Canagliflozin reduces hyperkalemia risk in patients with diabetes and CKD: CREDENCE trial
Australia: Hyperkalemia is common in people with type 2 diabetes mellitus (T2DM) and chronic kidney disease (CKD), and it is associated with the discontinuation of renin-angiotensin-aldosterone (RAAS) inhibitors due to the potential for life-threatening arrhythmias that are clinically relevant to both physicians and patients.
Now, a recent study has found that SGLT2 inhibition with canagliflozin may lower the risk of hyperkalemia in people with T2DM and CKD without increasing the risk of hypokalemia in patients treated with renin-angiotensin-aldosterone system inhibitors.
The following study was conducted by Brendon L Neuen and the team with the aim to determine whether sodium-glucose cotransporter 2 (SGLT2) inhibitors reduce the incidence of hyperkalemia and give cardiorenal protection in individuals with CKD. The findings of this study were published in the European Heart Journal on 15th July 2021.

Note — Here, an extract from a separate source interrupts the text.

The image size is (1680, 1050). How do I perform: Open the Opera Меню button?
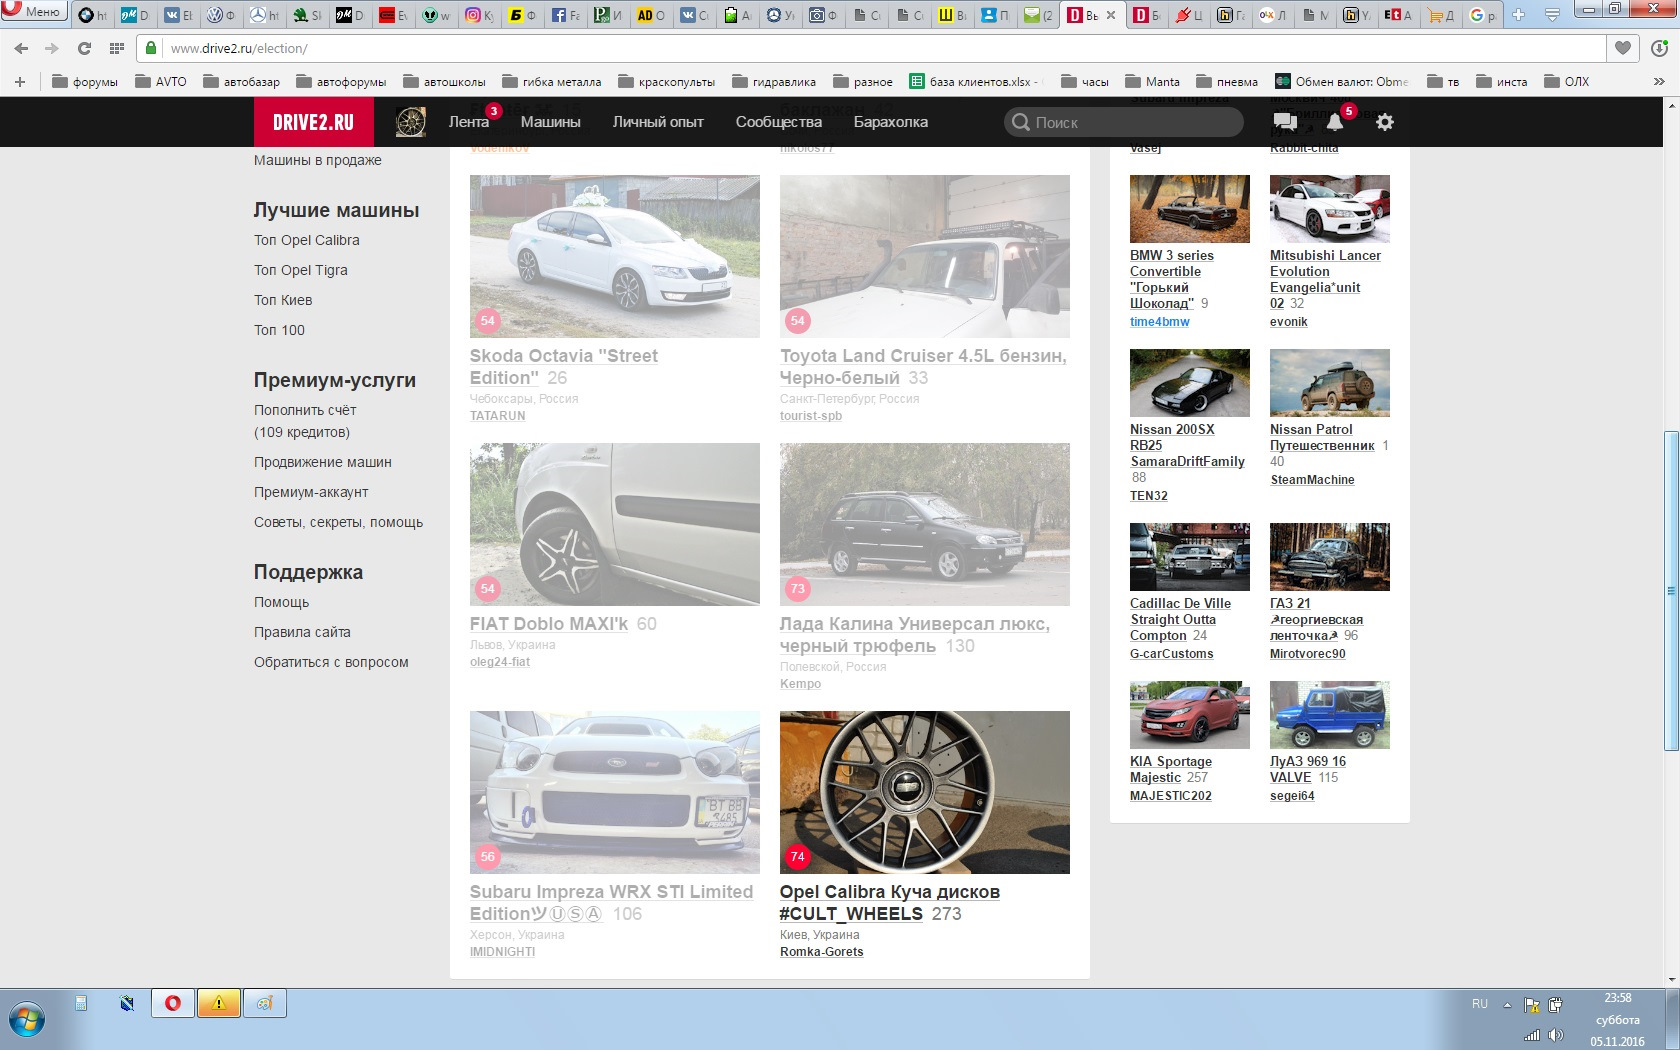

The CREDENCE study randomly assigned 4401 people with T2DM and CKD to either the SGLT2 inhibitor canagliflozin or a matched placebo. Researchers used an intention-to-treat strategy in this post-hoc study to examine the effect of canagliflozin on a composite outcome of time to either investigator-reported hyperkalemia or the commencement of potassium binders. They also looked at the impact on central laboratory-determined hyperkalemia and hypokalemia, as well as changes in serum potassium. The mean serum potassium in the canagliflozin and placebo groups was 4.5 mmol/L at baseline, with 4395 (99.9%) individuals undergoing renin-angiotensin system inhibition.